**The data**
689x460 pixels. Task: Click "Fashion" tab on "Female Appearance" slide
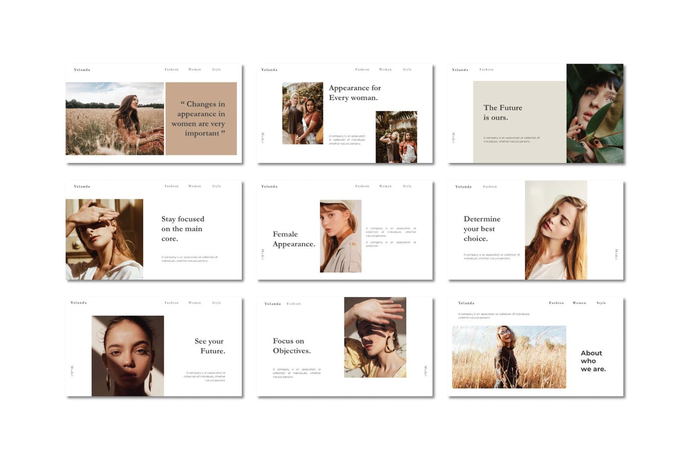[362, 186]
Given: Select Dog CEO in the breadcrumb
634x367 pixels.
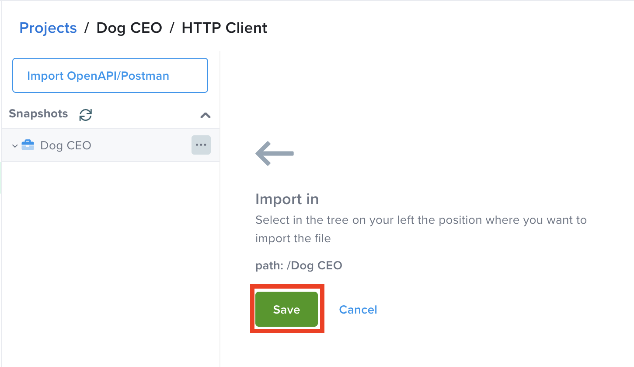Looking at the screenshot, I should (129, 28).
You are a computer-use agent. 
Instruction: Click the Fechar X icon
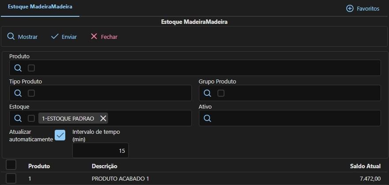pos(94,37)

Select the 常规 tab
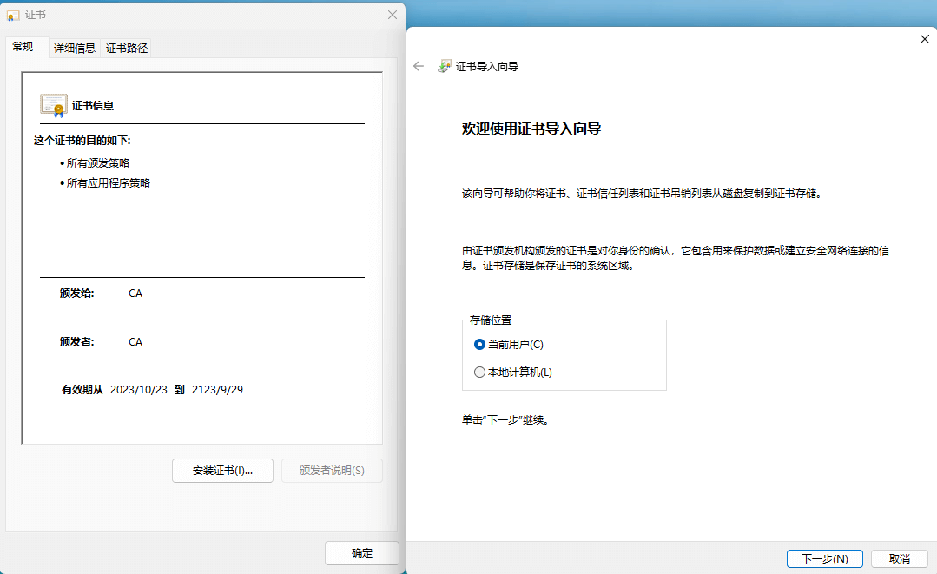[x=23, y=48]
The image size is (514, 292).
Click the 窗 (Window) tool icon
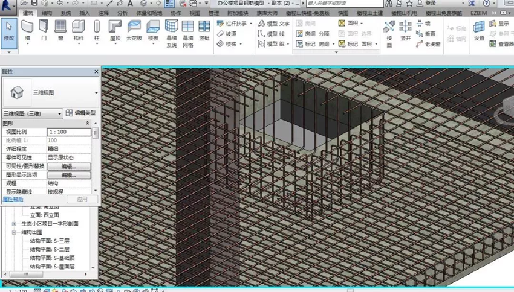coord(60,30)
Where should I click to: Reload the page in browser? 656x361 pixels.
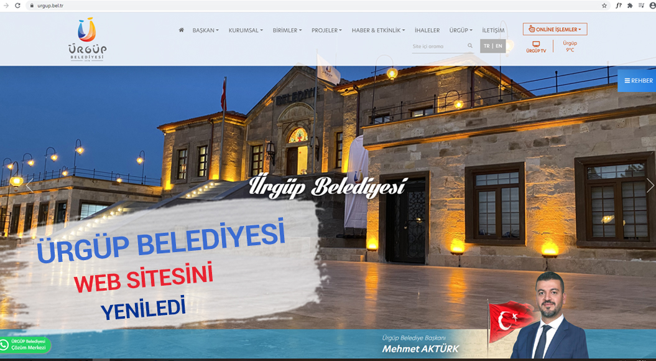pyautogui.click(x=17, y=6)
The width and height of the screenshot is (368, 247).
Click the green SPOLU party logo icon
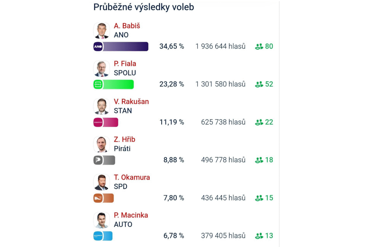tap(98, 84)
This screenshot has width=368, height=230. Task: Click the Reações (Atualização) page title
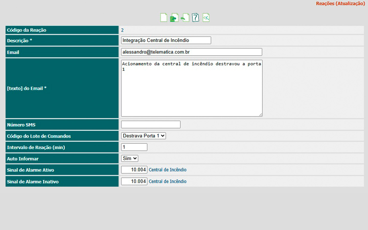[340, 4]
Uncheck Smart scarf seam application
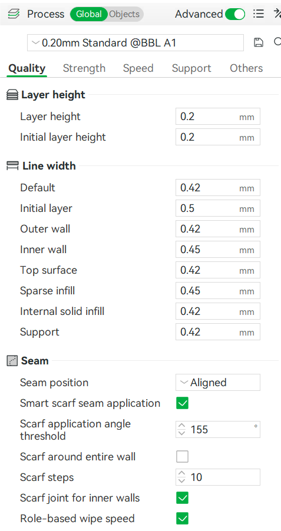This screenshot has width=281, height=531. (183, 403)

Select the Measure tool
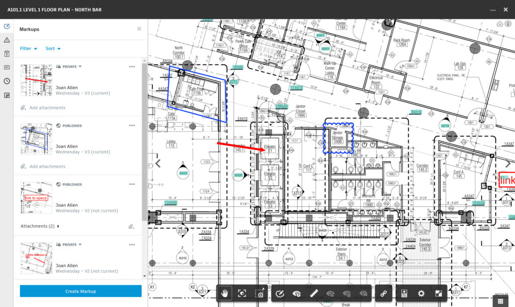point(313,293)
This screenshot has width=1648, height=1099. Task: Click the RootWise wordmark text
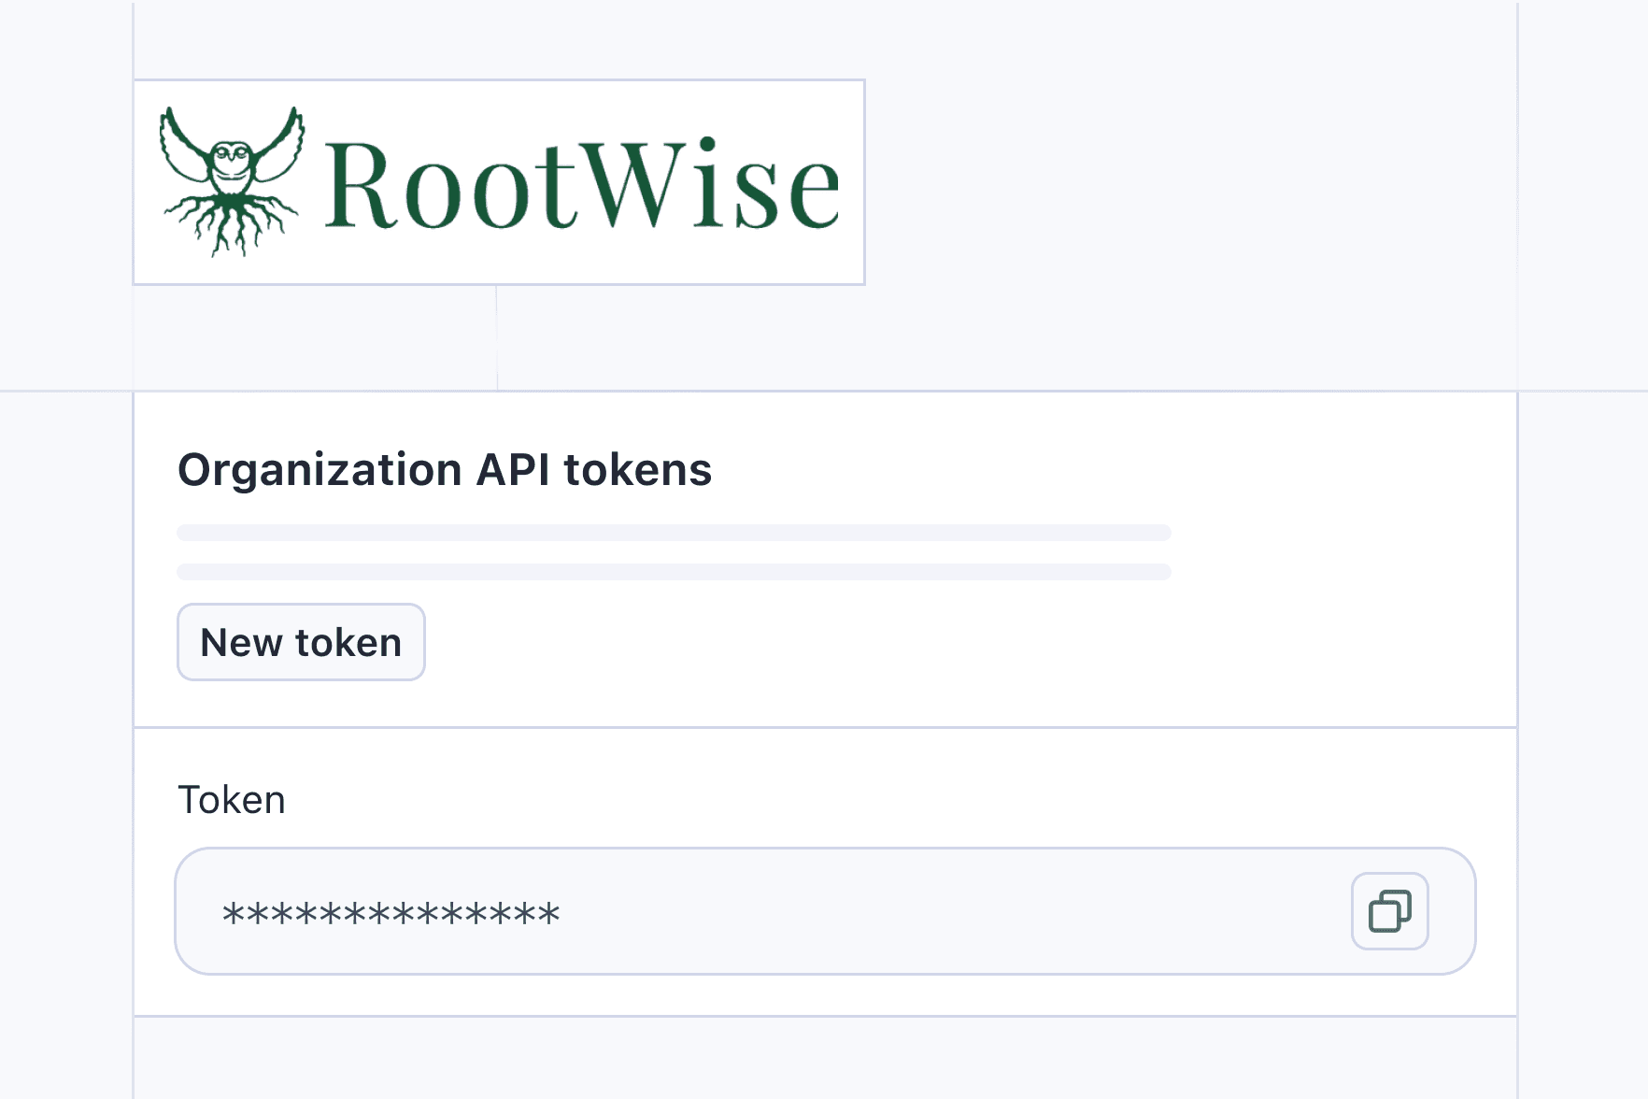pyautogui.click(x=581, y=184)
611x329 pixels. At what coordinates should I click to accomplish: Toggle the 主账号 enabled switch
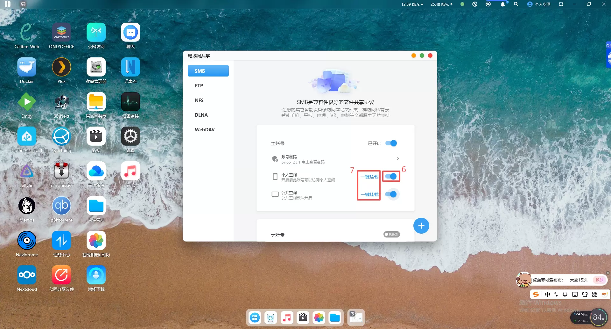pyautogui.click(x=391, y=143)
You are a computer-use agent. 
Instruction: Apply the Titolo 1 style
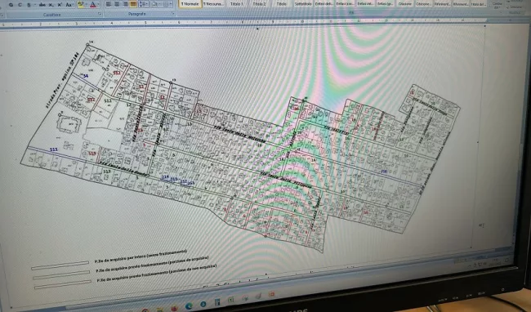tap(236, 4)
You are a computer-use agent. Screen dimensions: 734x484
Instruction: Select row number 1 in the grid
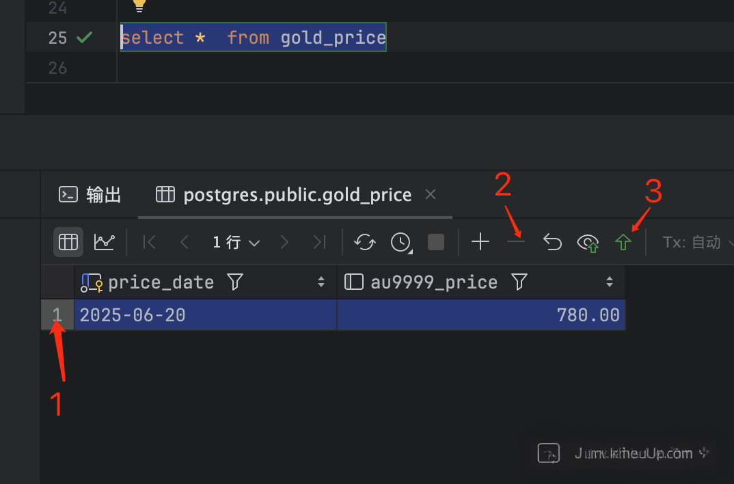click(x=57, y=315)
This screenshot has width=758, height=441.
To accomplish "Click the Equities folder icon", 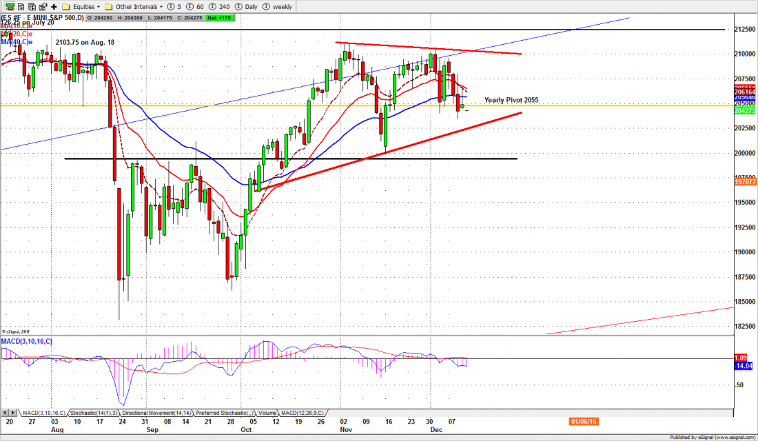I will 66,6.
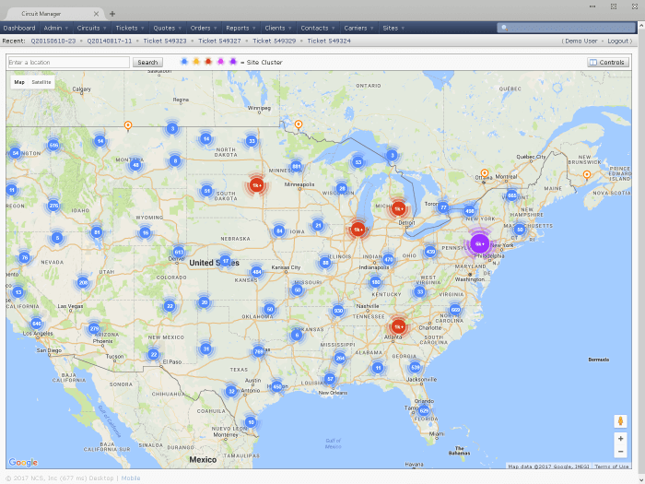This screenshot has width=645, height=484.
Task: Select the red cluster near Detroit
Action: [x=399, y=208]
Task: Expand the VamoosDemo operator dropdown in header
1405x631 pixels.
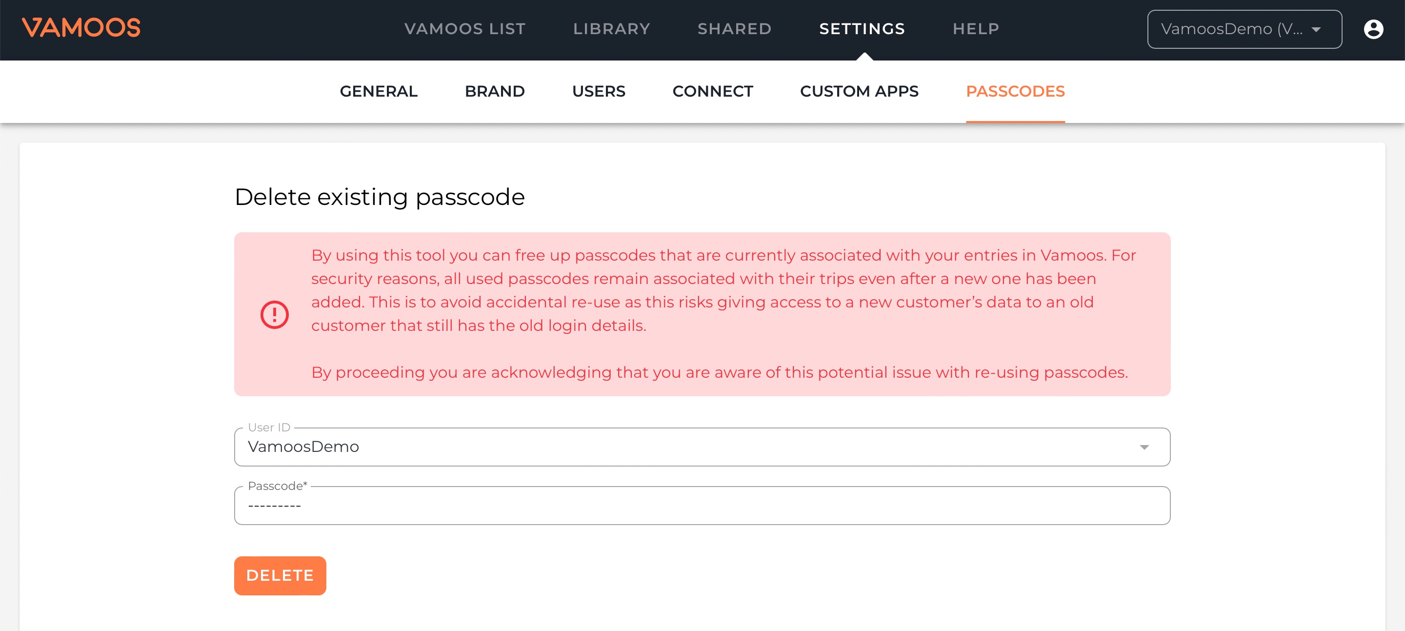Action: (1244, 29)
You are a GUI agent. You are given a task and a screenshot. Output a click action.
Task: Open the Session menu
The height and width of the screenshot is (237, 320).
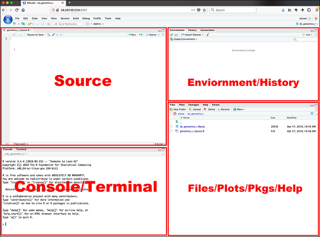click(65, 18)
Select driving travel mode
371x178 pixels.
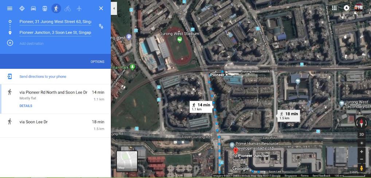34,8
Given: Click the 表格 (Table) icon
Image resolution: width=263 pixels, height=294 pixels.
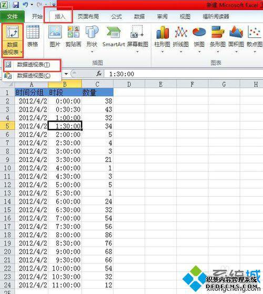Looking at the screenshot, I should (33, 36).
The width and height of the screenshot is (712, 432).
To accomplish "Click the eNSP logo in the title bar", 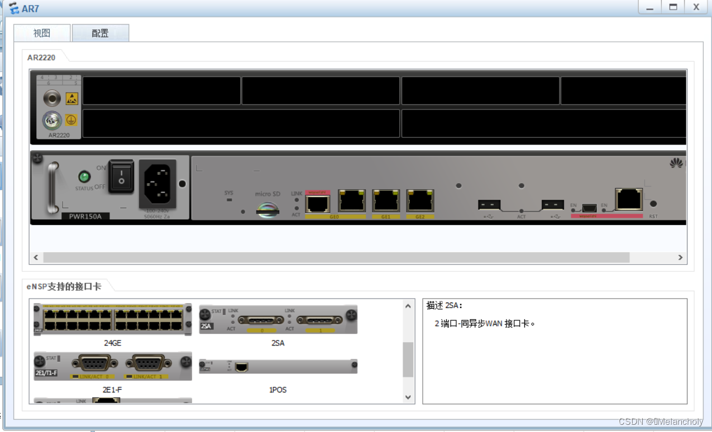I will [12, 8].
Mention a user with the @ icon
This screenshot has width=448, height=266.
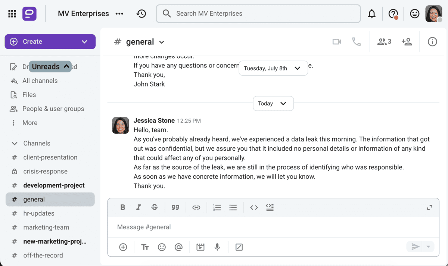point(179,247)
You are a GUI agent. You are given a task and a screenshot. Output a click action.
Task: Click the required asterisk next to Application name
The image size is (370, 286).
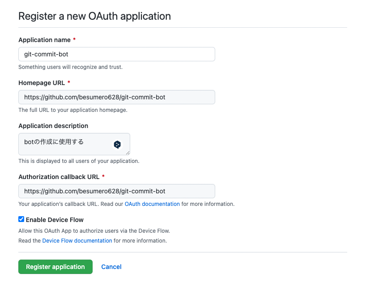click(74, 39)
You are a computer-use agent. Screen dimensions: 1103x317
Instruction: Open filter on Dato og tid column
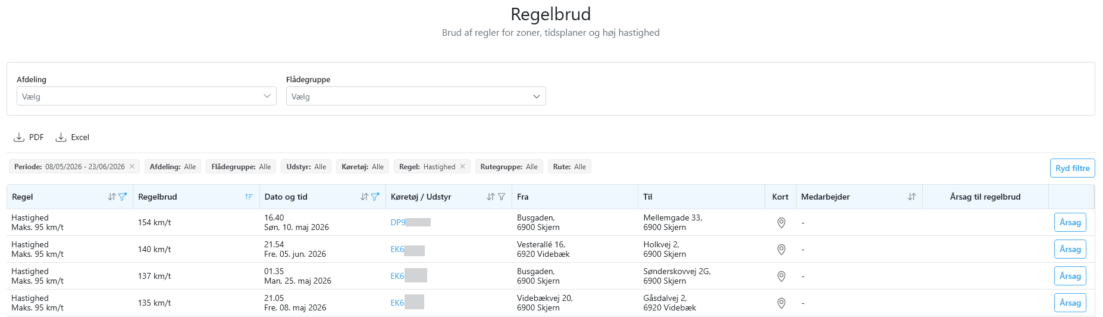(375, 196)
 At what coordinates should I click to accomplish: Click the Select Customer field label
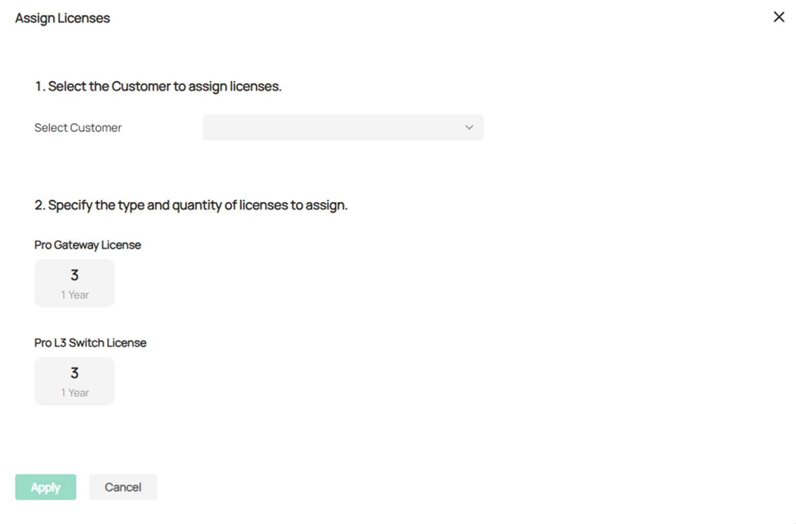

**Exercise goal**
Within the entries, find all lines that contain "computer" and copy each one.

**Output**
You are a computer-use agent. 
You are a computer-use agent. 
You are a computer-use agent. Screen dimensions: 734x484
You are a computer-use agent. Screen dimensions: 1103x317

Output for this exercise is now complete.